O documento que carrega, na verdade, foi achado ao relento. Vítima de um incêndio criminoso que a marcou alvo pela identidade trans, Georgina quer tirar um RG para poder votar nas próximas eleições. Ela está impregnada na burocracia há 45 anos. Quando chega a um órgão do governo, um funcionário diz assim, e o outro repete assado.

Resumo: Georgina precisará cruzar mais de mil quilômetros e adentrar uma sede mais tecnológica de emissão. O caminho, acompanhado pela câmera ostensiva de Taboada-Tapia, serve aos propósitos de um filme calmo, silencioso e revelador.

Alma del desierto é uma coprodução entre Colômbia e Brasil (Foto: Retrato Filmes)

Georgina guarda as emoções, e só chora ao anoitecer, quando o sol se põe e os irmãos, num cabo de guerra emocional que revela preconceito e ódio, recebem-na com antipatia. Por isso, a odisseia da mulher não é apenas no campo físico: ela quer ter sua identidade reconhecida e aceita pela população.

A transfobia velada é afiada nas frases que trocam seus pronomes, e também na evidente falta de amparo e apoio daqueles que servem aos cidadãos, especialmente os mais pobres. Os ambientes estão cheios de pessoas em situações semelhantes, mas Georgina persiste.

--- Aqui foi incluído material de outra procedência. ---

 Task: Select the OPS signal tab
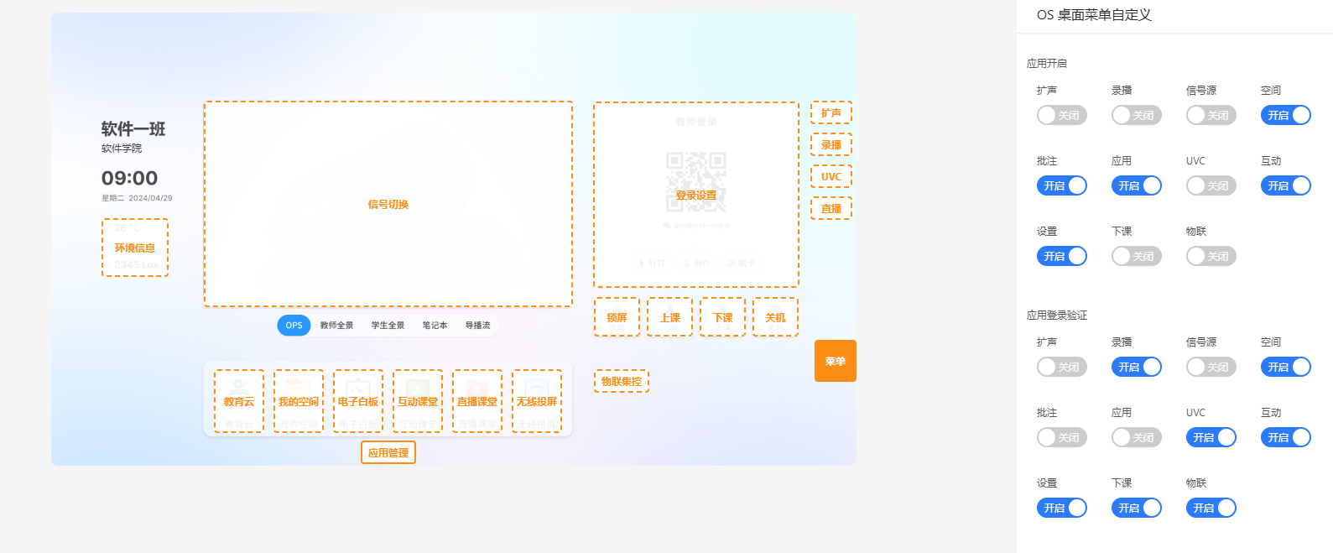294,326
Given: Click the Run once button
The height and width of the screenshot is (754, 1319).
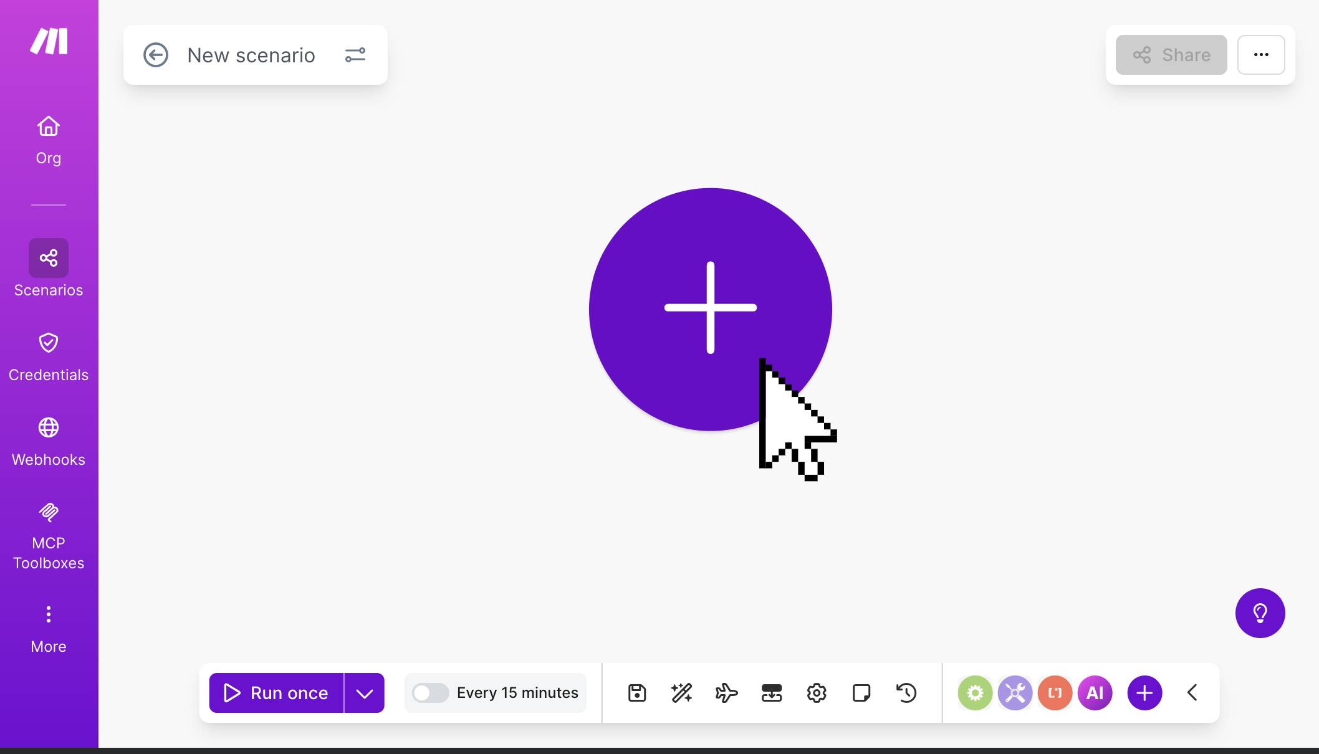Looking at the screenshot, I should 276,692.
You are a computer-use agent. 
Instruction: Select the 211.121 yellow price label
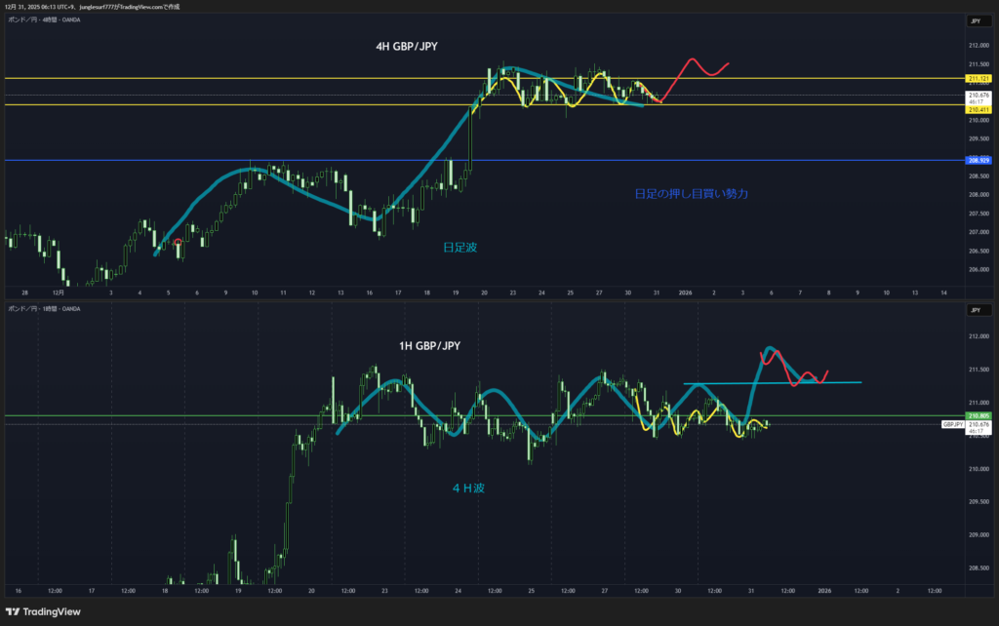pyautogui.click(x=978, y=78)
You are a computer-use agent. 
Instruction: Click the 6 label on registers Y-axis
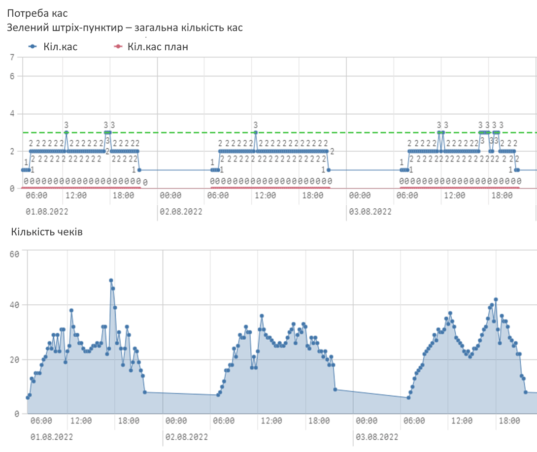point(12,76)
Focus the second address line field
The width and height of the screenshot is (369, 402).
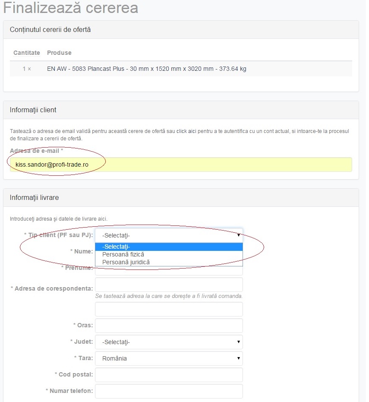coord(169,309)
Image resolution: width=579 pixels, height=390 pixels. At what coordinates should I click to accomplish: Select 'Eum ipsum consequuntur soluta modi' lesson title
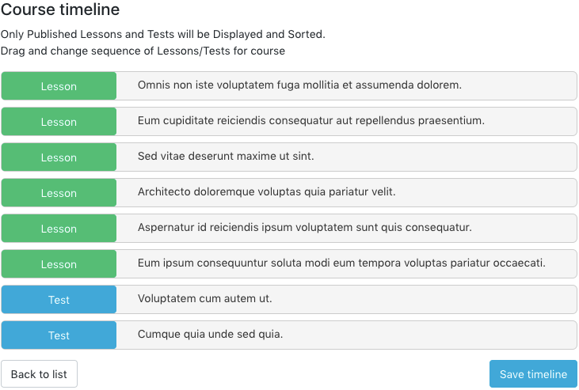(341, 263)
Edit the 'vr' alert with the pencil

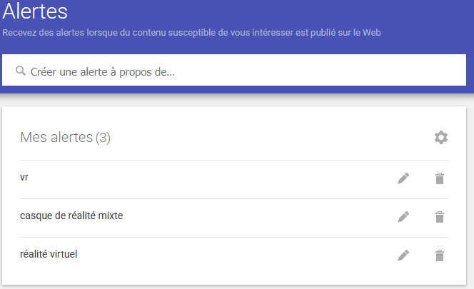pos(403,178)
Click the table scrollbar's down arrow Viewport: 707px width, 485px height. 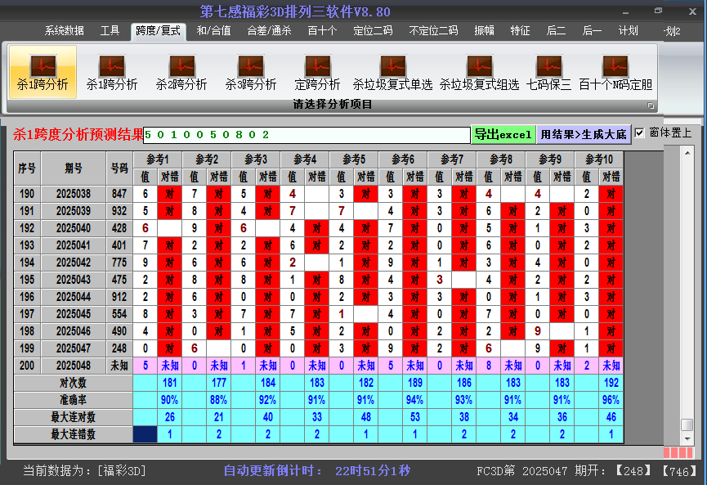pos(687,438)
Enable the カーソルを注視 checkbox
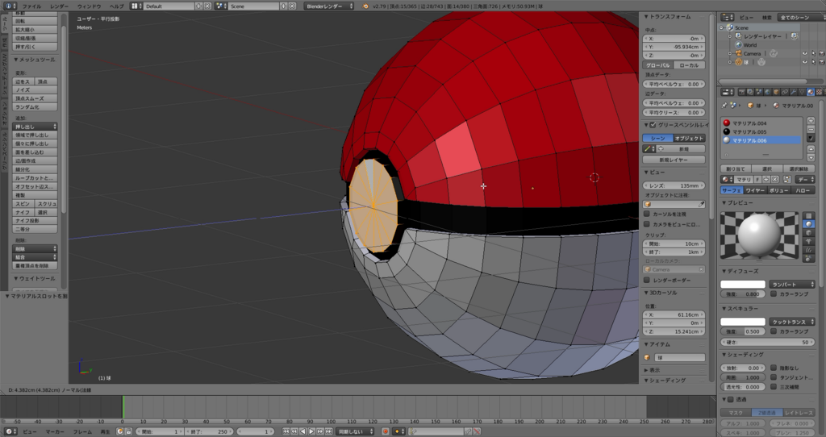 [647, 214]
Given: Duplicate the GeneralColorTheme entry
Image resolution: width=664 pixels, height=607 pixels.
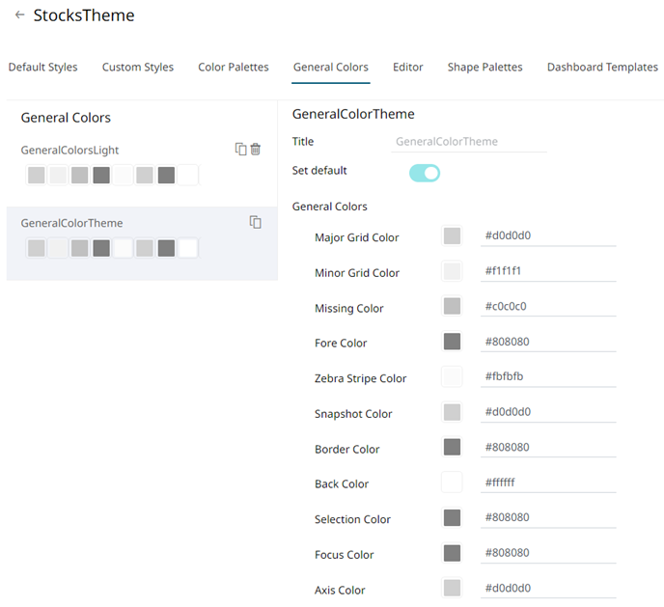Looking at the screenshot, I should click(256, 222).
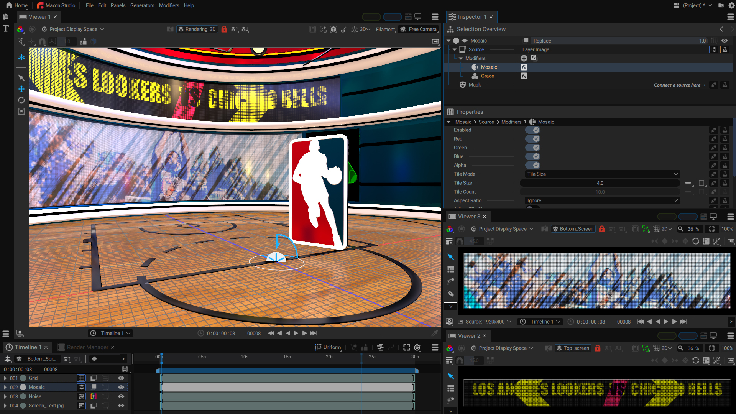Click the Filament renderer button
Screen dimensions: 736x414
pos(386,29)
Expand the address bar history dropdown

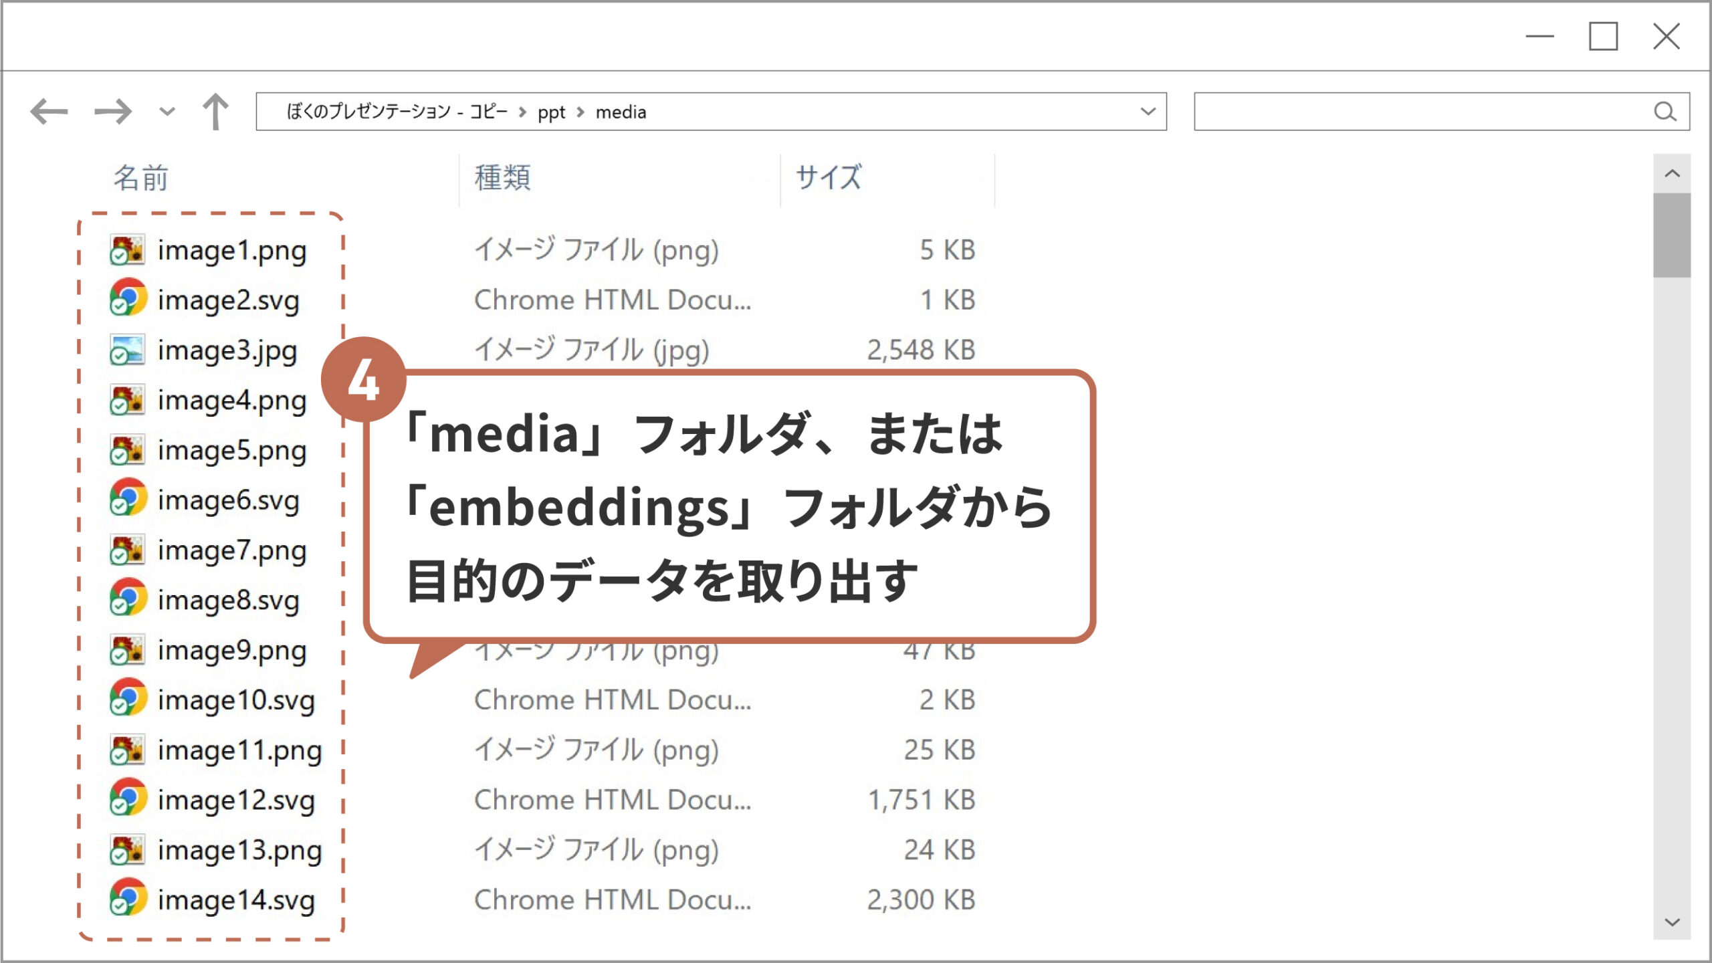[1148, 112]
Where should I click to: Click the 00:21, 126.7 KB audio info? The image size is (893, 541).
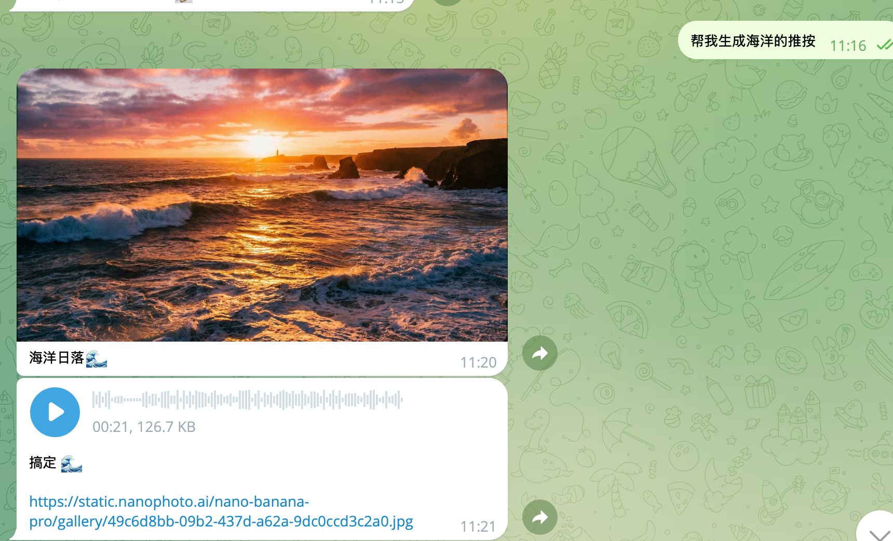click(144, 427)
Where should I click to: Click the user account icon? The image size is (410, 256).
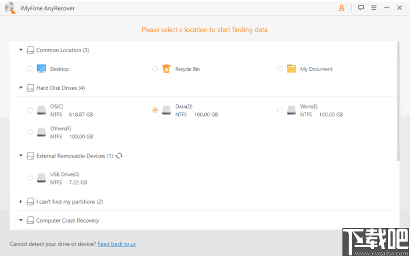341,8
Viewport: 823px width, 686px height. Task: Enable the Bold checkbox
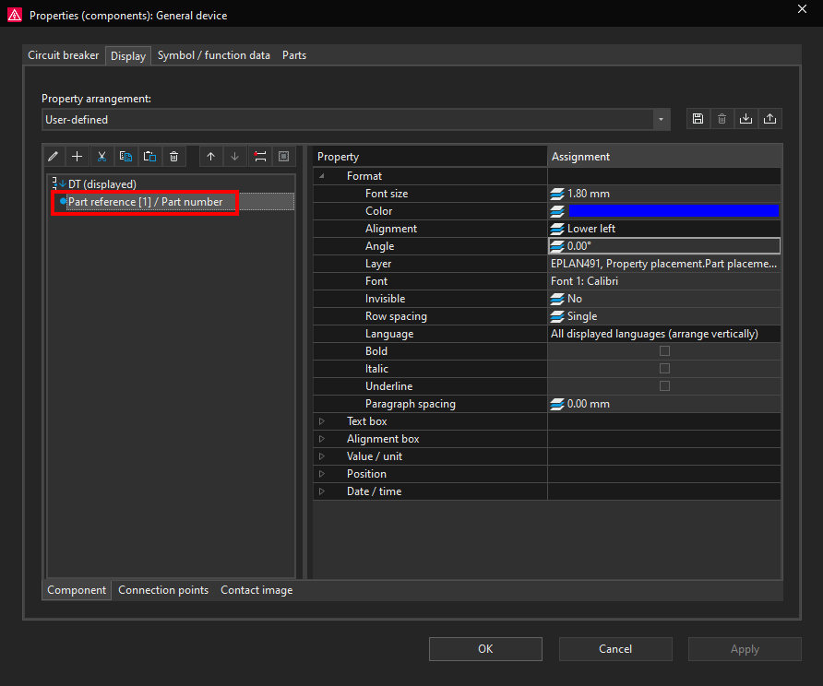pyautogui.click(x=664, y=351)
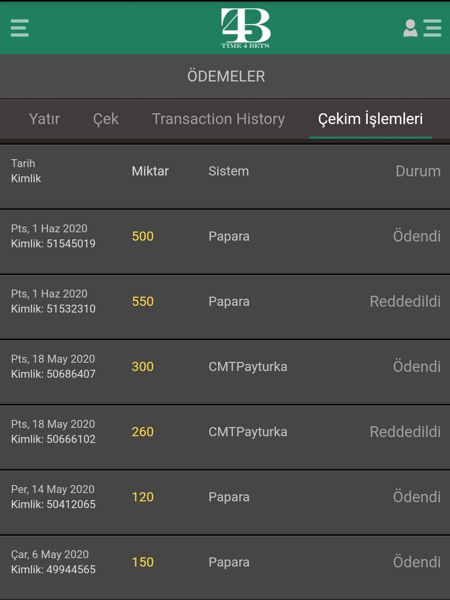Click the Durum column header
Image resolution: width=450 pixels, height=600 pixels.
pyautogui.click(x=418, y=171)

Alma do Deserto foi exibido na Jornada dos Autores do Festival de Veneza e passou pela 48ª Mostra de SP (Foto: Retrato Filmes)

Ela aguenta as filas, tolera as assinaturas e as checagens no sistema. Também torna-se avatar de uma maléfica investida político-social: a de apagar vozes e opiniões não-brancas. As comunidades indígenas de Alma do Deserto são isoladas pela geografia e têm seu livre-arbítrio ditado.

Quando consegue alcançar seu objetivo, Georgina toma uma decisão própria, enfim livre para escolher. As dores de uma mulher que carrega mágoas por uma vida toda, falando sobre família e paixão estão no DNA do documentário, uma parceria entre Colômbia e Brasil que ilumina narrativas trans fora da hegemonia do norte mundial.